TOKYO -- Japan's Sharp was dealt another blow Friday as Fitch slashed its credit rating to junk after the embattled electronics giant warned of a massive annual loss, and expressed doubts about its own survival.

The six-notch downgrade was in response to Osaka-based Sharp saying on Thursday it would post a whopping US$5.6 billion yearly loss while admitting for the first time it had doubts about carrying on as a viable company.

Fitch said it slashed its view on the maker of Aquos-brand electronics to a rating of B minus, which means its debt was no longer considered a safe, investment-grade bet.

In August, Standard & Poor's also cut Sharp's rating to junk status, underlining the severe situation facing the firm which has warned of thousands of job cuts while shrinking wages for employees — from the factory floor to the executive boardroom — to shore up its bleeding balance sheet.

Fitch's announcement was the latest piece of bad news for Japan's once-mighty electronics giants.

The industry has suffered from a laundry list of problems including a high yen, slowing demand in key export markets, fierce overseas competition and strategic mistakes that left their finances in ruins.

“The downgrade reflects growing risks to Sharp's liquidity position, reinforcing Fitch's view that the technology company will struggle to turn its business around,” a Fitch statement said Friday.

Sharp's cash balance was about US$2.75 billion at the end of September, well short of the more than US$11 billion worth of debt it has coming due within a year, and it may have trouble securing further bank loans, Fitch said.

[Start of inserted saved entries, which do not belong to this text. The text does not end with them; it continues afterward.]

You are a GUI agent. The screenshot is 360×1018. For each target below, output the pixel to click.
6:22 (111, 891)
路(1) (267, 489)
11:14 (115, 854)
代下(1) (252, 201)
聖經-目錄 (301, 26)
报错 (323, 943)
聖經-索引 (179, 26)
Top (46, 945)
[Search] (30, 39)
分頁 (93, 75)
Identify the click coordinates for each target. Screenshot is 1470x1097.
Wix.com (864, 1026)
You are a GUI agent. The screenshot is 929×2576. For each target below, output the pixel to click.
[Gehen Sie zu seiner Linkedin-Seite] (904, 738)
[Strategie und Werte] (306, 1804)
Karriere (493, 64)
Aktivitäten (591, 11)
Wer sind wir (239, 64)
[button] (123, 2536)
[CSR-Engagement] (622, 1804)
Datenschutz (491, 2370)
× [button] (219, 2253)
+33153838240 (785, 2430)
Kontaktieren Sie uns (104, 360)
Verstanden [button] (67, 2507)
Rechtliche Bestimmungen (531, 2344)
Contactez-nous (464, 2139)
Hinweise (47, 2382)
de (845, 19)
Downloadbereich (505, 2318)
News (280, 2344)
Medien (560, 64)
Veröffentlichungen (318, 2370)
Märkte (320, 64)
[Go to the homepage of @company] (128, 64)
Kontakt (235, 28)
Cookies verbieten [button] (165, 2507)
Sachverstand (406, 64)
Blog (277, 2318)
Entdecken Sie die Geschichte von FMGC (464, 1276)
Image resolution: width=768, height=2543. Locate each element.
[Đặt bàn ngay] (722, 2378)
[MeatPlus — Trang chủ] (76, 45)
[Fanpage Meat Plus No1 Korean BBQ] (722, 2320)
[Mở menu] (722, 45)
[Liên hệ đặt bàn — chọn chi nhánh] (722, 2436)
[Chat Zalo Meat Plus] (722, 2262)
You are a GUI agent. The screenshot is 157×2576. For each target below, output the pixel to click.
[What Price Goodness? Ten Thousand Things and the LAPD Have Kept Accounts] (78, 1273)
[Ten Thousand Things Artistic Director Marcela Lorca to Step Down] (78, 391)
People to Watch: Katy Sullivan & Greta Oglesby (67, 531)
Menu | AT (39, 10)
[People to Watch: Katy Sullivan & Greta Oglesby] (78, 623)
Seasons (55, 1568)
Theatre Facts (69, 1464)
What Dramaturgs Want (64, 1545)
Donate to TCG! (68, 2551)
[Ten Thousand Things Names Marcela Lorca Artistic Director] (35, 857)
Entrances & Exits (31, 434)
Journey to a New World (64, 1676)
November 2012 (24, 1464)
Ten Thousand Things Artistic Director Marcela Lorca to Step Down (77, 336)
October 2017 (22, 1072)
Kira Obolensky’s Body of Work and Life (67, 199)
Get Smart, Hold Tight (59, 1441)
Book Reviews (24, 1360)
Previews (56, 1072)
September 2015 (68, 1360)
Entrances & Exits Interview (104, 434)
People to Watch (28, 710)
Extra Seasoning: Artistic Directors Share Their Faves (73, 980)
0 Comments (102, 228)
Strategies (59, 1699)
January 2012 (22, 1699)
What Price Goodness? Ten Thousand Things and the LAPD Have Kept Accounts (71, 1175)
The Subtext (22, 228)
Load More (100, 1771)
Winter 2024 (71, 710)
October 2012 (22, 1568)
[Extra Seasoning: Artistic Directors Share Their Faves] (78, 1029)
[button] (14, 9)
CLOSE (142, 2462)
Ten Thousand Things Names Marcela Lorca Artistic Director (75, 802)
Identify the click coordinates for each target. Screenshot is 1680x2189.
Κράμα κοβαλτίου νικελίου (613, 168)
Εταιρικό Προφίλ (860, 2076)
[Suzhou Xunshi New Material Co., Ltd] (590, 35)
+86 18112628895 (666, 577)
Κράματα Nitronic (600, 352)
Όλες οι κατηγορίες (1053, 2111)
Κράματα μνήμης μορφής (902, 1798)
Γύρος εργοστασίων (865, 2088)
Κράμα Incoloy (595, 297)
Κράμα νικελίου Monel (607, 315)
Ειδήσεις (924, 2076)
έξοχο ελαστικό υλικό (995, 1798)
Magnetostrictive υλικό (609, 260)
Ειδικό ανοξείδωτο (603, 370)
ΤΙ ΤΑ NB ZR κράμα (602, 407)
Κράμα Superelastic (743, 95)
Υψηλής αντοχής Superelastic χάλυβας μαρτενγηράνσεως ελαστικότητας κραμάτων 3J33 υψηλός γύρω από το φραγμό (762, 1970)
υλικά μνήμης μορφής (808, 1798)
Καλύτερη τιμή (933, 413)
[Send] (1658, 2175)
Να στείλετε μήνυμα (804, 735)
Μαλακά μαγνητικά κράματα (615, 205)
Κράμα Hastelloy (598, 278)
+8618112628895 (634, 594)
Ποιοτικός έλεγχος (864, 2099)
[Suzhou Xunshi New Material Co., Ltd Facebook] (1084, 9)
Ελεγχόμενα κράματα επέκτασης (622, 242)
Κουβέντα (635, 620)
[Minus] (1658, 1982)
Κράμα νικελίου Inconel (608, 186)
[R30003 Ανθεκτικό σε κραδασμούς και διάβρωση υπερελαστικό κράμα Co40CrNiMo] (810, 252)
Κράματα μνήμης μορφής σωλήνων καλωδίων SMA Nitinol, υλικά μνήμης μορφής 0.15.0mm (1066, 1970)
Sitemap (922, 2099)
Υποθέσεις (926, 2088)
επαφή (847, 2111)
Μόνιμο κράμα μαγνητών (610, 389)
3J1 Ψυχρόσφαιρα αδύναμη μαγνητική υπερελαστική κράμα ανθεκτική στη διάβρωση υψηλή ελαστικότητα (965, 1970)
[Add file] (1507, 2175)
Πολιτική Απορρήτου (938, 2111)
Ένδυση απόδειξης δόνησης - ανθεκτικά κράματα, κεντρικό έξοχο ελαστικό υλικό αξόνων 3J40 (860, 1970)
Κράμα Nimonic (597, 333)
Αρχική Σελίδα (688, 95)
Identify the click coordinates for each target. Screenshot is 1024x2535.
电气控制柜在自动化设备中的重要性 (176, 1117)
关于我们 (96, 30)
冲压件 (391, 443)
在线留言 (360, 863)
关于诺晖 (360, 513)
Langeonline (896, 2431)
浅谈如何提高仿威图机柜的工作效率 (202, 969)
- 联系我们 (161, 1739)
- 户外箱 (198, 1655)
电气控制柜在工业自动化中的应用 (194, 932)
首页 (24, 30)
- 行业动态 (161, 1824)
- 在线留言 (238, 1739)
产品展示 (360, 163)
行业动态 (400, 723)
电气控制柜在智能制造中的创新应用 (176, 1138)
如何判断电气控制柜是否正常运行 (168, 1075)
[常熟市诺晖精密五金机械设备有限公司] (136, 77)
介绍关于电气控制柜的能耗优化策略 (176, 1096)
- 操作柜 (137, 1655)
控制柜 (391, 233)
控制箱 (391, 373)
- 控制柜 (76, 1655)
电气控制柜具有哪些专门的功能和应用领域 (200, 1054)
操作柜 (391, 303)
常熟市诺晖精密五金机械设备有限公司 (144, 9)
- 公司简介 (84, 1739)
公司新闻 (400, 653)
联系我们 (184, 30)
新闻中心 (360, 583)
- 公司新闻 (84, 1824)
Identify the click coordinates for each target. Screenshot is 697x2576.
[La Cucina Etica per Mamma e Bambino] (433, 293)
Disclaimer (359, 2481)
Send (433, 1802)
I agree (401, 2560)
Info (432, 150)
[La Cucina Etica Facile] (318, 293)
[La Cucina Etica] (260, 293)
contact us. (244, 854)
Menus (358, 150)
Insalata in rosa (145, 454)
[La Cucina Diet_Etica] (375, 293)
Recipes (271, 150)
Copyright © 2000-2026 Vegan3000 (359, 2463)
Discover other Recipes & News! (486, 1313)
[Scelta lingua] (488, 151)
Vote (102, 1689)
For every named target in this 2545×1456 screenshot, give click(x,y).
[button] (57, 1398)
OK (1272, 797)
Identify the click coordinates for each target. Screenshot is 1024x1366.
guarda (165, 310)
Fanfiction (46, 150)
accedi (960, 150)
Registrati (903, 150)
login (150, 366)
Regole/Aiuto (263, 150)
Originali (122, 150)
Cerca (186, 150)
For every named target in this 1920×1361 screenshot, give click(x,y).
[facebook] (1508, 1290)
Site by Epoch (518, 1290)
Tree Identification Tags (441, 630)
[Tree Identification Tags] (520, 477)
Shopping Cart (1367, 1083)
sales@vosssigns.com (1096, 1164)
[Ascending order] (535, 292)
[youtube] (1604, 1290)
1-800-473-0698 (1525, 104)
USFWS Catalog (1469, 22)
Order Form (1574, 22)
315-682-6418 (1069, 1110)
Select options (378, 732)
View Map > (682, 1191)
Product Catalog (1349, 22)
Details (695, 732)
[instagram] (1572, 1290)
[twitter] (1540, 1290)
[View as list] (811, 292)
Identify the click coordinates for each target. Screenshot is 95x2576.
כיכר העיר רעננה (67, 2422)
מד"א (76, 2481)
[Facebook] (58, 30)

A capital injection from Taiwan's Hon Hai Precision, which makes Apple gadgets in China, appears to be in doubt and Sharp has put up real-estate — including its headquarters — as collateral for desperately needed cash.

“Fitch does not foresee any meaningful operational turnaround in the company's core business over the short- to medium-term due to deterioration in its market position as well as in price competitiveness as a result of a high Japanese yen,” it said.

Sharp voiced similar worries on Thursday, saying it was “in circumstances in which material doubt about its assumed going concern is found.”

Also Friday, S&P downgraded rival Panasonic's credit rating for the second time in a year, after it warned of a mammoth US$9.6 billion annual loss as the firm undergoes its own corporate overhaul.

Panasonic, Sharp and rival Sony have all struggled, particularly in their television business, owing to falling prices and stiff competition from overseas rivals including South Korea's Samsung Electronics.

The trio have announced massive corporate overhauls that include tens of thousands of job cuts as their shares plunged in value.

Earlier this year, Sharp's share price dropped to four-decade lows while Sony's stock tumbled below 1,000 yen for the first time since 1980 and the era of the Walkman.

Since September, a diplomatic row over an East China Sea island chain claimed by Tokyo and Beijing has seen many Chinese consumers boycott Japan-branded exports, also digging into manufacturers' results.